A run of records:
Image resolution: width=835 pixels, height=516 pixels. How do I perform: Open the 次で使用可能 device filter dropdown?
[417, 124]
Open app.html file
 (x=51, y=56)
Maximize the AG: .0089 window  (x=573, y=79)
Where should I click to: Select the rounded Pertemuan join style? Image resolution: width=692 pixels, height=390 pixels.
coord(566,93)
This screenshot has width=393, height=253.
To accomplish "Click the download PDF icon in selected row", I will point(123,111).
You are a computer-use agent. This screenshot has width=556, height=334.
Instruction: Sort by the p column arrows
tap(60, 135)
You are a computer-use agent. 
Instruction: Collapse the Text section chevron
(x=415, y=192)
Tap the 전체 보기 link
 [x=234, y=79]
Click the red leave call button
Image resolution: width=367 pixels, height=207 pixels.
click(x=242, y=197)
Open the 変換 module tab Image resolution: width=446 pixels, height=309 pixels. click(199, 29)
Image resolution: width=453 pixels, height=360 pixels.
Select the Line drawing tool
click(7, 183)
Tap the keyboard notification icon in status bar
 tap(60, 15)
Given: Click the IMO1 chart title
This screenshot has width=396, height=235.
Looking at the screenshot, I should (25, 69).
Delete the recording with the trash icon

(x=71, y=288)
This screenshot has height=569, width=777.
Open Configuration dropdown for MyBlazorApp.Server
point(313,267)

:: What the task requires ::
Reproduce all of the entries, changing "Instruction" to "Command" wherever it occurs and leaving every other word untouched.

:: Expected answer ::
Image resolution: width=835 pixels, height=516 pixels. How do I perform: Open the 次で使用可能 device filter dropdown?
[417, 124]
Open app.html file
 (x=51, y=56)
Maximize the AG: .0089 window  (x=573, y=79)
Where should I click to: Select the rounded Pertemuan join style? Image resolution: width=692 pixels, height=390 pixels.
coord(566,93)
This screenshot has width=393, height=253.
To accomplish "Click the download PDF icon in selected row", I will point(123,111).
You are a computer-use agent. This screenshot has width=556, height=334.
Command: Sort by the p column arrows
tap(60, 135)
You are a computer-use agent. 
Command: Collapse the Text section chevron
(x=415, y=192)
Tap the 전체 보기 link
 [x=234, y=79]
Click the red leave call button
Image resolution: width=367 pixels, height=207 pixels.
click(x=242, y=197)
Open the 変換 module tab Image resolution: width=446 pixels, height=309 pixels. click(199, 29)
Image resolution: width=453 pixels, height=360 pixels.
Select the Line drawing tool
click(7, 183)
Tap the keyboard notification icon in status bar
 tap(60, 15)
Given: Click the IMO1 chart title
This screenshot has width=396, height=235.
Looking at the screenshot, I should (25, 69).
Delete the recording with the trash icon

(x=71, y=288)
This screenshot has height=569, width=777.
Open Configuration dropdown for MyBlazorApp.Server
point(313,267)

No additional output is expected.